Selon Jean-Pierre Dupuy, « avec l’ingénierie inverse (bottom up, autoassemblage), ce n’est plus seulement en faisant des expériences sur la nature, ce n’est plus seulement en la modélisant, que les hommes connaîtront cette nature. C’est littéralement en la refaisant. Mais, du coup, ce n’est plus la nature qu’ils connaîtront, mais ce qu’ils auront fait. C’est l’idée même de nature, donc de donnée extérieure à soi, qui apparaîtra comme dépassée. La distinction même entre connaître et faire tendra à perdre son sens, de même que celle qui sépare encore aujourd’hui le savant de l’ingénieur. »
Enfin, la perspective de cette vie artificielle évoque la disparition, ou du moins le brouillage, des distinctions fondamentales entre le vivant et le non-vivant, le naturel et l’artificiel…
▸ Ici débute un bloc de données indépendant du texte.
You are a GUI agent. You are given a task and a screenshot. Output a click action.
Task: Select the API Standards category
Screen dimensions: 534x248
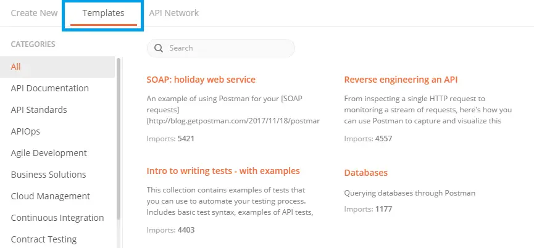coord(39,110)
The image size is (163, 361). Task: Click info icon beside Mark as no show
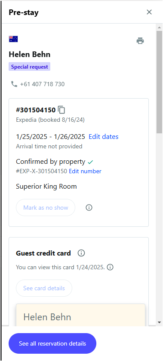point(89,208)
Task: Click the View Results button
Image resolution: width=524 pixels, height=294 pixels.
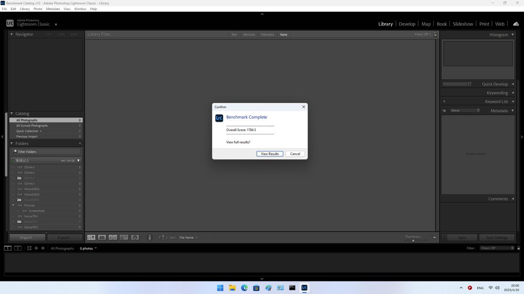Action: 270,154
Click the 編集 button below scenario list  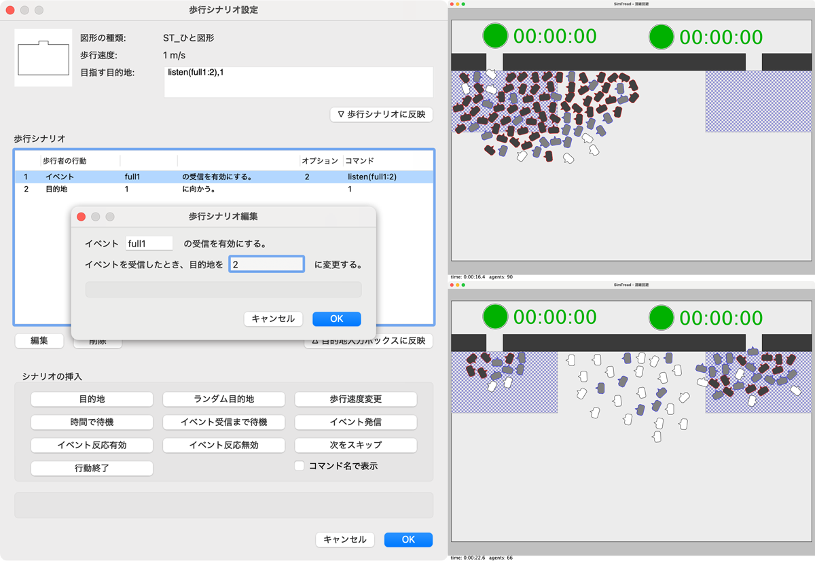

La convergence des nanotechnologies avec la biotechnologie, l’infotechnologie, et la technologie cognitive (dite convergence NBIC) soulève des inquiétudes et des questions éthiques : n’aboutira-t-elle pas à une convergence entre le vivant et des artefacts ? Au-delà de l’amélioration des performances humaines, ne s’agira-t-il pas de créer des briques de vie synthétiques ou de la vie artificielle ?
|
|
DEFINITION Biologie synthétique Fondée sur des principes d’ingénierie, elle vise à synthétiser des systèmes complexes, inspirés par ou basés sur le vivant, en les dotant de fonctions n’existant pas dans la nature. Elle cherche à comprendre comment l’ensemble des gènes et protéines découverts dans les grands programmes de séquençage opèrent en synergie, s’influencent réciproquement et forment des modules et des circuits fonctionnels. Elle pourrait permettre la conception de machines biologiques. |
CITATION Qu’en dit le comité d’éthique du CNRS ? Le comité d’éthique du CNRS (Comets), dans son rapport de 2006, souligne qu’« aujourd’hui, les programmes de recherche sont en prise directe sur l’actualité économique, sociale, médicale, politique. Ce brouillage de la frontière entre science fondamentale et science appliquée a mis en lumière la nécessité de contacts plus étroits et plus directs entre les secteurs académiques et les secteurs de production de biens et de services, tant dans la production des connaissances que dans la formation (...) Ainsi, s’est créé un horizon d’attentes qui, certes, favorise les financements publics et les investissement privés dans les nano-initiatives, mais qui met la recherche sous de telles pressions, que l’on ne peut plus vraiment parler d’autonomie des chercheurs. (...) Ces règles de base – universalisme, communalisme, désintéressement, scepticisme organisé – se trouvent de moins en moins praticables, étant donné le climat de compétition et les enjeux industriels et militaires qui sous-tendent la recherche en nanosciences et nanotechnologies et qui en font un domaine hybride. ». |
CITATION
Le Comité consultatif national d’éthique pour les sciences de la vie
et de la santé (CCNE) indique, dans son avis 96 (1er février 2007) : «
Ce qui est porteur de sens, c’est notre refus de toute aliénation
nouvelle déjà si présente dans notre transfert croissant de l’humain
sur des prothèses. Nous avons déjà un rapport au monde qui délègue à
des instruments une part importante de notre liberté avec l’illusion
justement d’une liberté accrue. Notre rapport technologique au domaine
de l’information montre que chaque être humain est désormais traçable,
localisable, convocable, alors que lui-même se pense comme à
l’émergence et à l’origine du système. Investir sans réflexion
sociétale, sans conscience de la dignité humaine, avec une sorte de
naïveté, dans un environnement et une médecine qui produiraient a
priori le bien-être et la santé par les nanotechnologies aboutirait de
façon paradoxale à exiler l’homme de lui-même. ».